Results and discussion

The results of this study provide the first descriptions of the occurrence of cysts of G. duodenalis on a free-living chital deer.

After an initial coproparasitological examination of the specimen, we observed the presence of cysts of Giardia, a flagellate protozoan that presents two developmental stages, trophozoites and cysts. Trophozoites represent the active and mobile form of the protozoan and are found in the small intestine of hosts. Cysts derive from the encystment of trophozoites, are eliminated in the feces of the parasitized host, and represent the dormant form of the protozoan that resists in the environment (Adam, 2021; Monteiro, 2017).

The main clinical signs that animals parasitized by Giardia may present include diarrhea, which is usually intermittent, and impaired digestion and absorption of nutrients, which may lead to dehydration, weight loss, and even death (Bowman, 2010). The animal in the present report did not show clinical signs compatible with giardiasis, which is in line with Certad et al. (2017). According to the author, although this parasite has a high prevalence, not all infected individuals show clinical signs. Several host-associated factors influence clinical manifestations, such as nutrition and body condition score, age, immunological response, co-infections with other gastrointestinal pathogens, and microbiota composition. However, according to Monteiro (2017), even asymptomatic individuals can eliminate infectious forms via feces and thus promote the spread of the disease. That is, they can act as a source of infection.

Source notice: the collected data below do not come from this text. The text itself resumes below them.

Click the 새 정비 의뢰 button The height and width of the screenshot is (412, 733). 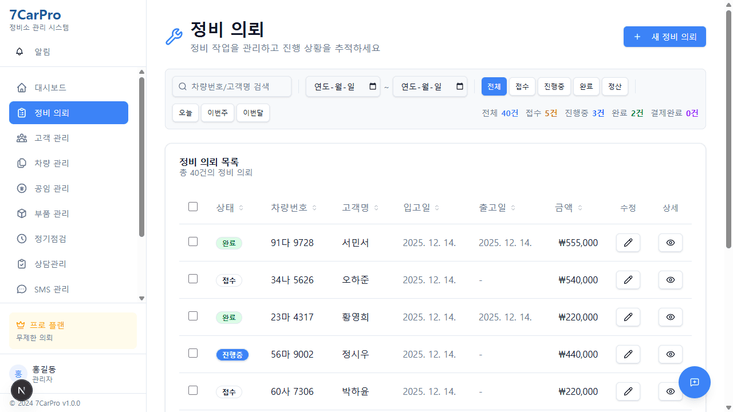pyautogui.click(x=664, y=36)
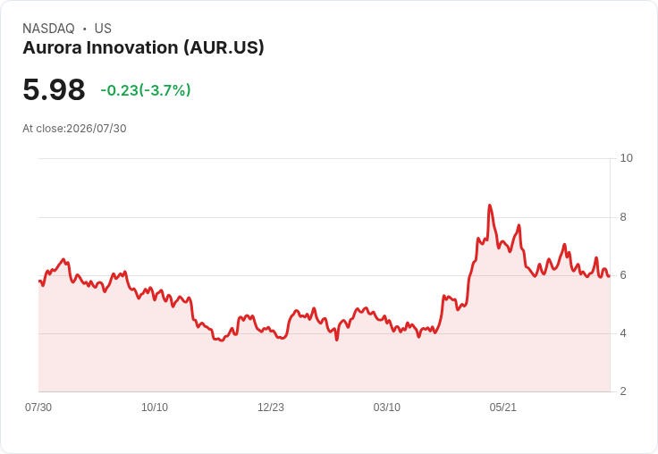Click the 5.98 current price
Image resolution: width=658 pixels, height=454 pixels.
pyautogui.click(x=55, y=89)
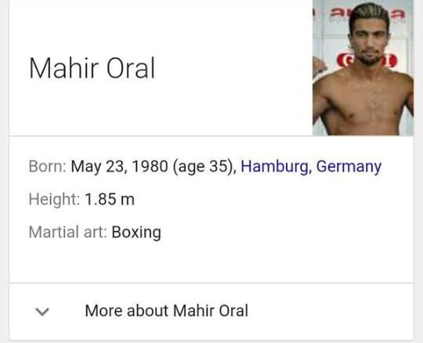Select the Boxing value
The height and width of the screenshot is (343, 423).
click(x=136, y=233)
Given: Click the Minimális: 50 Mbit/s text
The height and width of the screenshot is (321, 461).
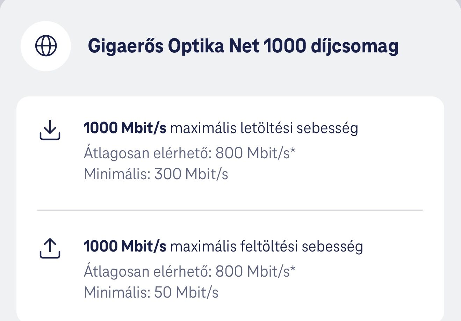Looking at the screenshot, I should pos(151,292).
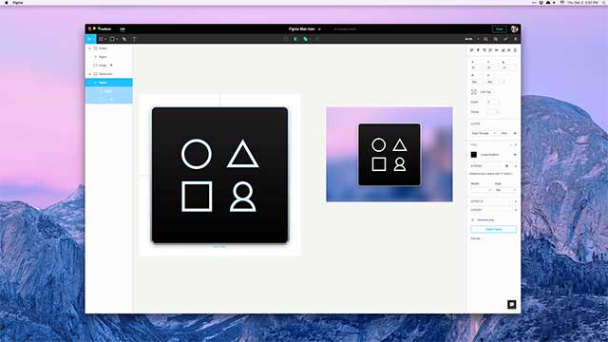Click the Share button
Viewport: 608px width, 342px height.
[x=500, y=29]
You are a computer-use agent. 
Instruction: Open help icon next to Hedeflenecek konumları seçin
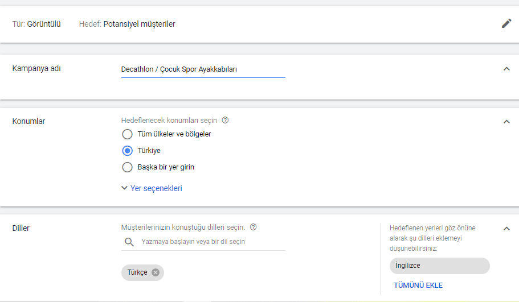tap(225, 121)
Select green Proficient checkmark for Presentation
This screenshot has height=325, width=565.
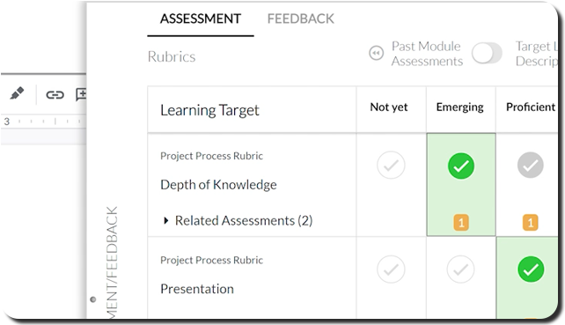tap(531, 270)
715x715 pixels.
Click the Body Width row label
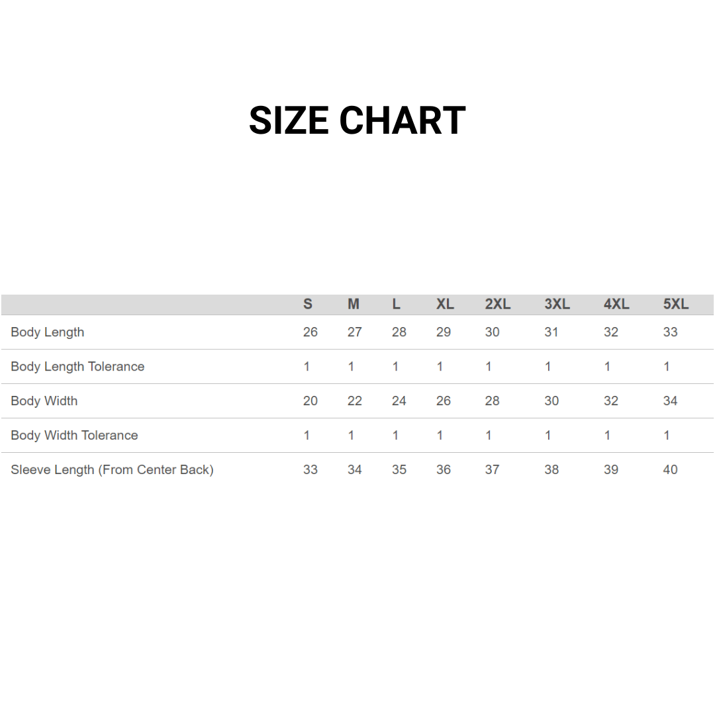(x=44, y=401)
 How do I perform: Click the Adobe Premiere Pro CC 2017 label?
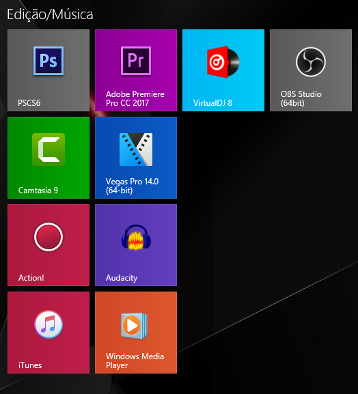tap(135, 98)
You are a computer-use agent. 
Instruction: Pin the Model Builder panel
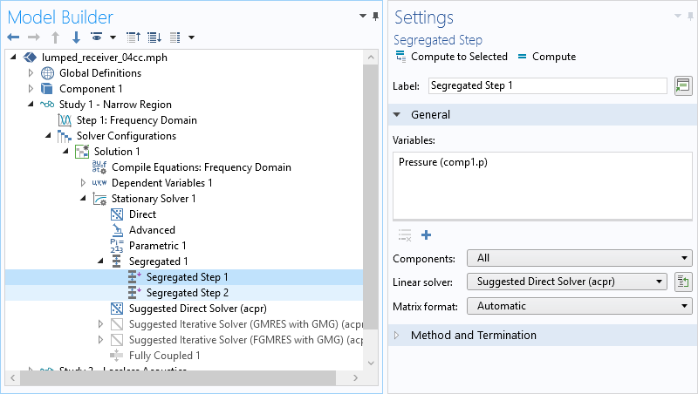pyautogui.click(x=376, y=16)
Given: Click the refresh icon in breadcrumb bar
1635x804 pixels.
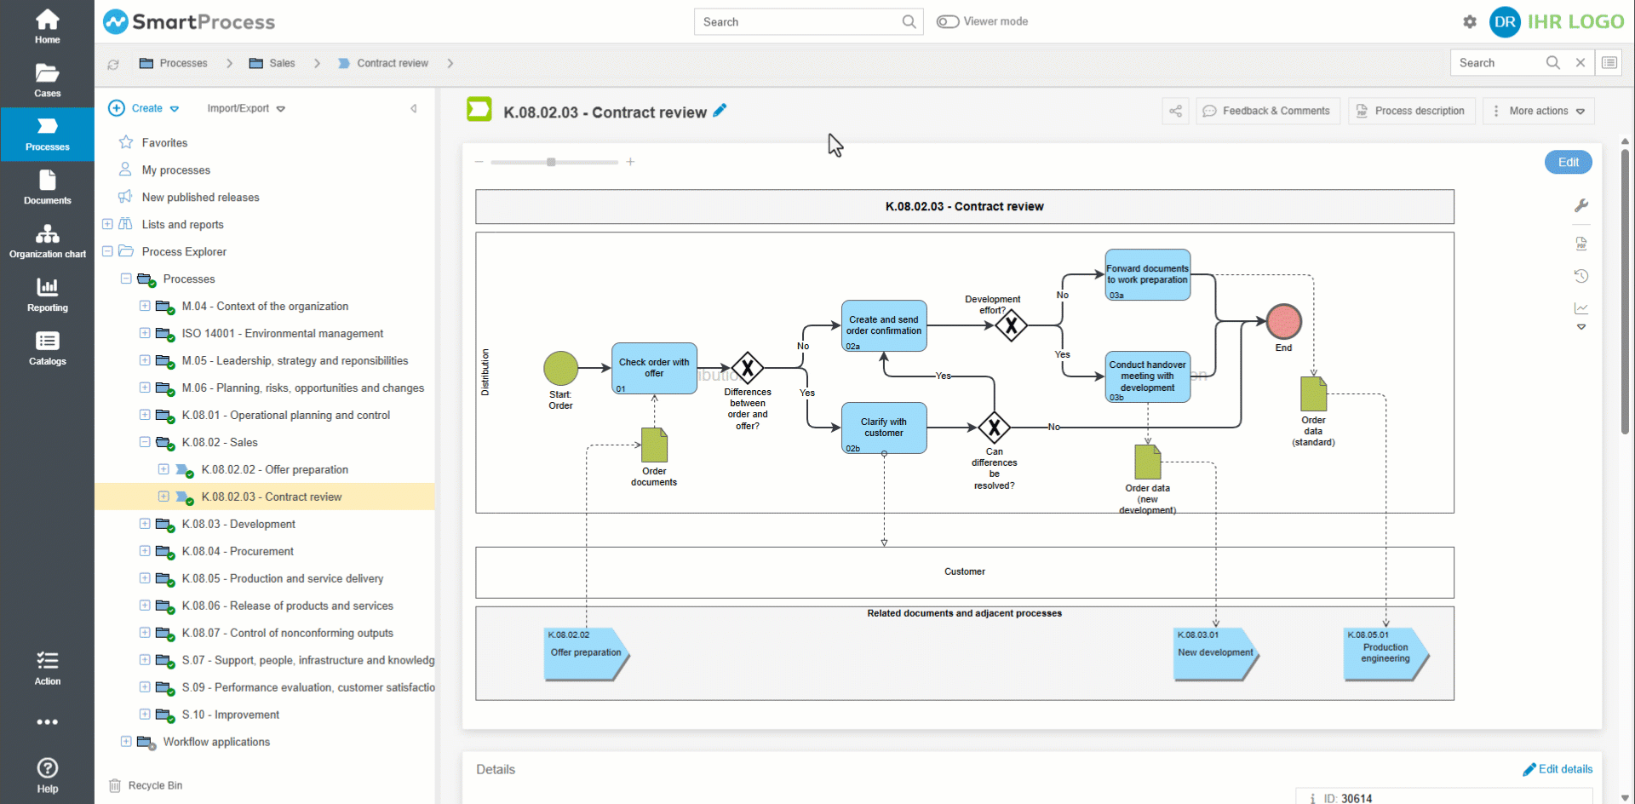Looking at the screenshot, I should tap(113, 64).
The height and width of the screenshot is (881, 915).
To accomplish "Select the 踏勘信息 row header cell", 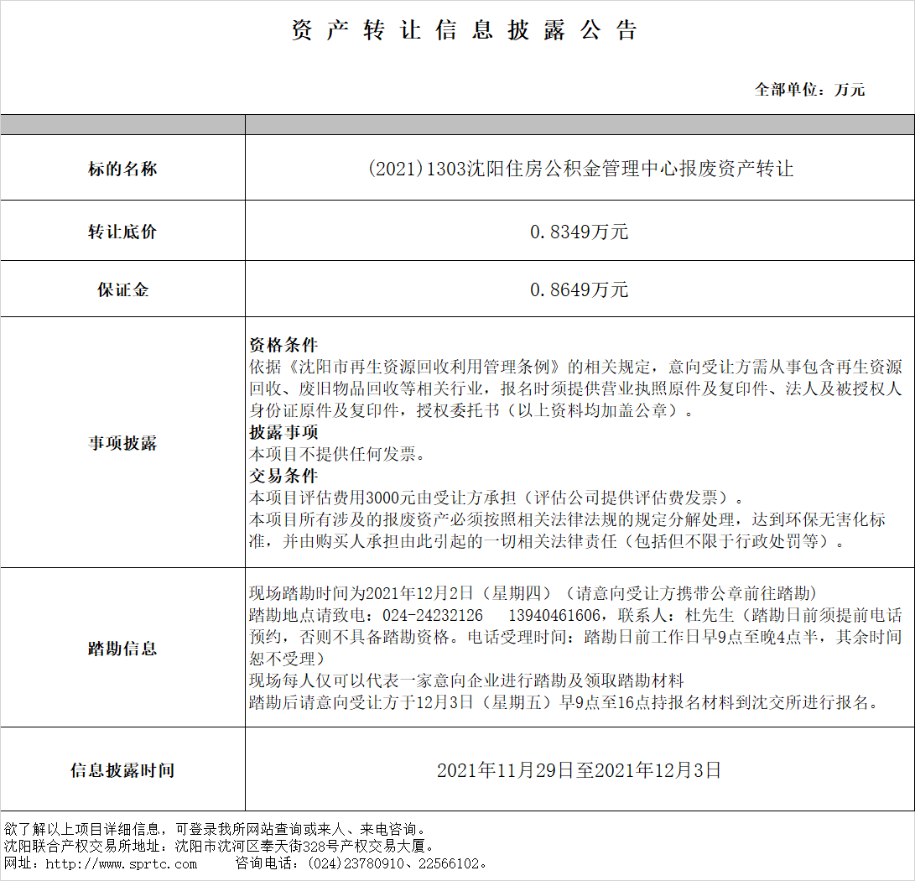I will (x=122, y=649).
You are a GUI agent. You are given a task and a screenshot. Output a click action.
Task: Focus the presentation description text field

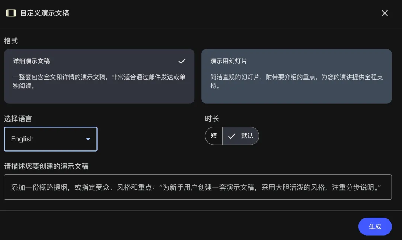pyautogui.click(x=198, y=187)
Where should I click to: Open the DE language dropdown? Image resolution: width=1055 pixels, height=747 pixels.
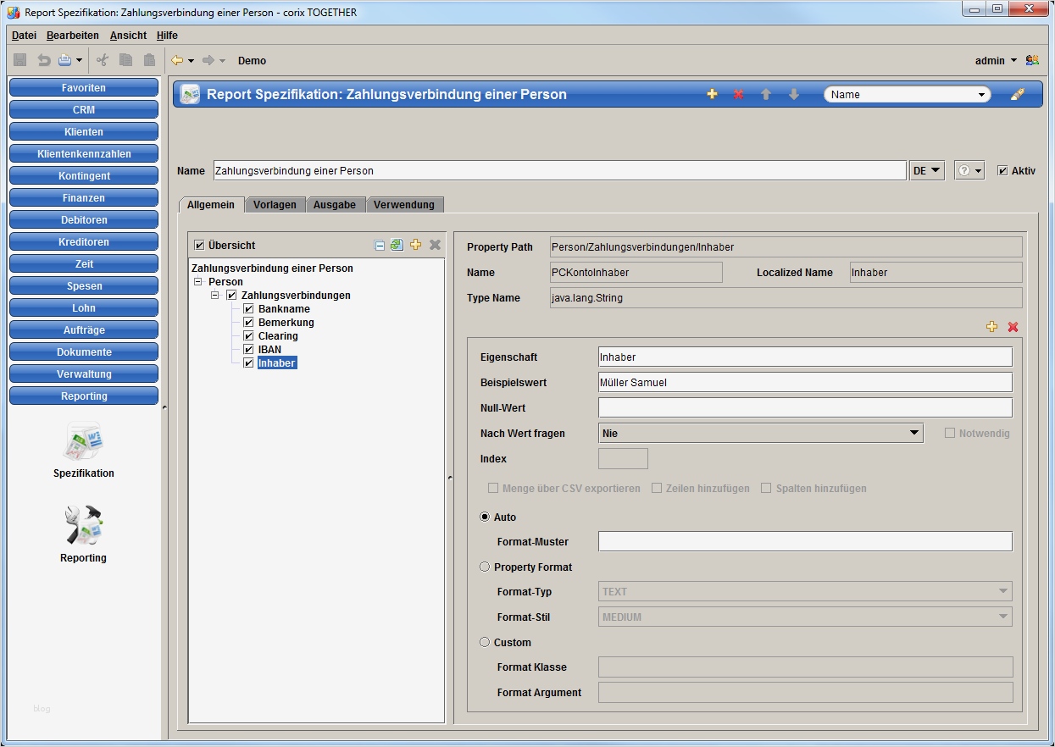(x=926, y=171)
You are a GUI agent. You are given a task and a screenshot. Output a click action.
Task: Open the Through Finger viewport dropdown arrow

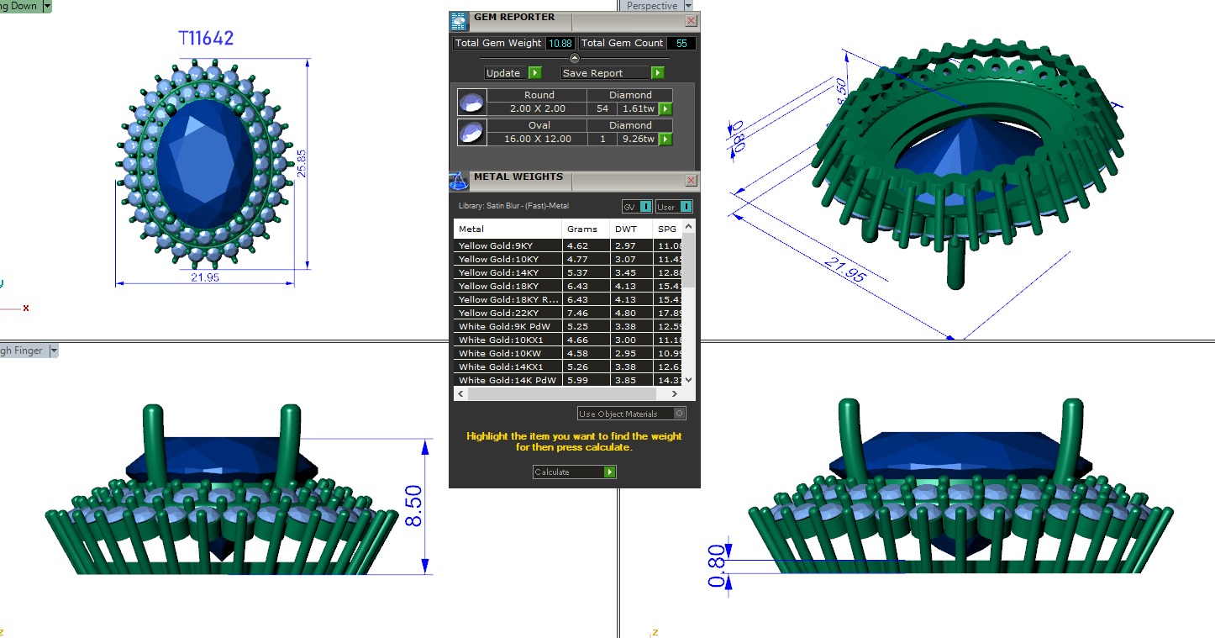tap(53, 351)
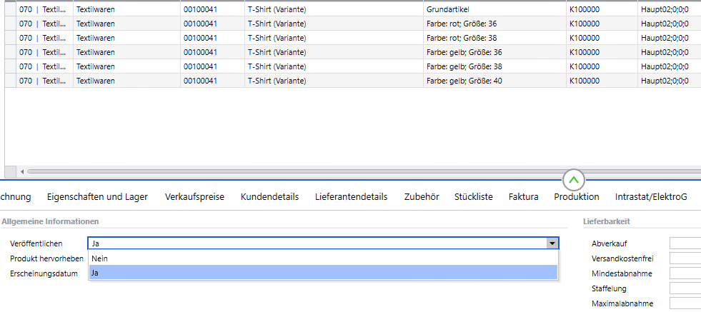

A non-captive animal, such as the one referred to in the present report, parasitized by an agent with several host species and zoonotic potential, has great epidemiological importance because it can act as a source of infection and dissemination of the disease. According to Coffey et al. (2021) and Einarsson et al. (2016), the development cycle of the parasite is direct, which facilitates its propagation, and the infection of susceptible hosts occurs through ingestion of water or food contaminated by cysts of the agent, which survive for several months in the environment.

Currently, the role of wild animals in the epidemiology of giardiasis is little known (Lallo et al., 2009). However, molecular studies indicate that some of these animals may represent sources of infection for other animals and humans (Sulaiman et al., 2003). Although the occurrence of Giardia sp. in free-living chital has not been previously reported, there are reports of the parasite infecting captive chital deer and other deer species. For example, Karim et al., (2021), detected the occurrence of G. duodenalis in chital deer kept in captivity in Bangladesh. Lalle et al. (2007) reported the prevalence of this protozoan in fallow deer (Dama dama). García-Presedo et al. (2013) reported positive samples for G. duodenalis in roe deer (Capreolus capreolus). In the state of São Paulo, Holsback et al. (2013) reported Giardia in a non-captive gray-brocket deer (Mazama gouazoubira). In Norway, red deer (Cervus elaphus) were infected by G. duodenalis (Hamnes et al., 2006). In the United States, a white-tailed deer (Odocoileus virginianus) tested positive for G. duodenalis (Santin & Fayer, 2015). Song et al. (2018) reported the prevalence of G. duodenalis in dwarf musk deer (Moschus berezovskii) in China.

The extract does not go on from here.